Plaintiff argues that, because she has plausibly alleged a Section 1983 claim against the District, her claims against the individual defendants in their official capacities should not have been rejected as futile. (Pl. Br. 10.) Having concluded above that Plaintiff has not, in fact, stated a Section 1983 claim against the District, the Court agrees with Judge Boyle that Plaintiff's proposed claims against the individual defendants in their official capacities are futile.

IV. Plaintiff's ADA and Rehabilitation Act Claims

Judge Boyle also recommended that Plaintiff's proposed ADA and Rehabilitation Act claims be rejected as futile. As far as the claims against the proposed individual defendants, Plaintiff has not offered any authority or persuasive argument that Judge Boyle's recommendation was incorrect.

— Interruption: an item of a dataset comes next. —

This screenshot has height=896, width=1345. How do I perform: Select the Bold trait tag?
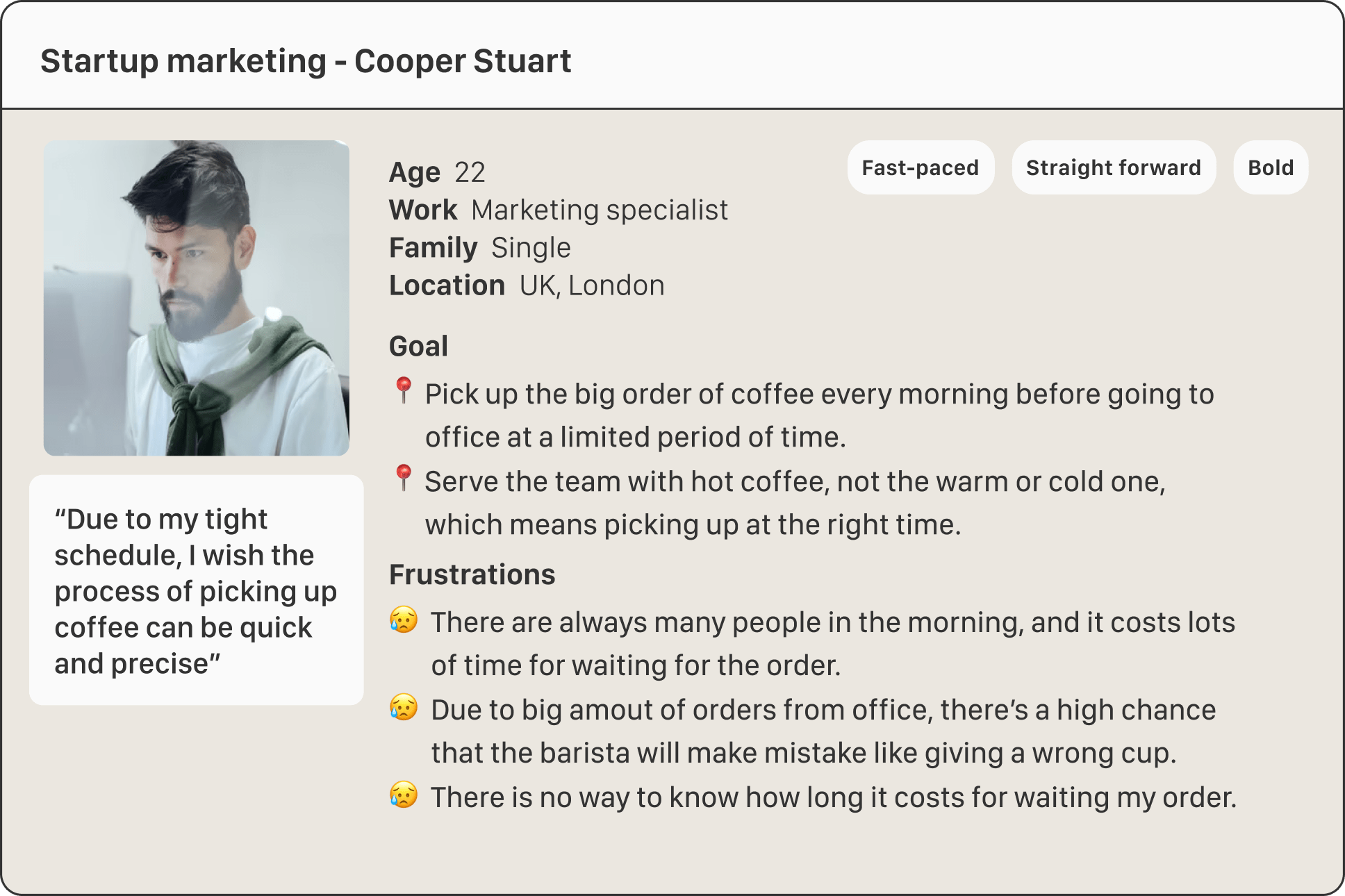tap(1270, 167)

As to the claims against the District, Judge Boyle found that Plaintiff's allegations were futile because they did not allege anything more than an IDEA violation and, without more, IDEA violations cannot form the basis for ADA or Rehabilitation Act claims. (R&R 17.) Rather, a plaintiff needs to show that a defendant acted with bad faith or gross misjudgment. See French II, 2011 WL 5222856, at *4. The Court concludes that Plaintiff, in asserting that District employees manipulated her son's test scores to accelerate his progress (PAC ¶ 135), has alleged that the District acted with bad faith sufficient to support a claim under the ADA or the Rehabilitation Act. See French II, 2011 WL 5222856, at *4 (listing elements). Accordingly, Plaintiff will be permitted to proceed with claims that the District violated the ADA and the Rehabilitation Act.

It is not wholly clear whether the District understood Plaintiff's motion to amend as seeking to add ADA and Rehabilitation Act claims against the District (see Docket Entry 29 at 4 n.2), perhaps because Plaintiff's pro se Complaint, liberally construed, arguably asserted these claims already. In any event, the Court's decision today is without prejudice to the District's ability to move to dismiss any Amended Complaint.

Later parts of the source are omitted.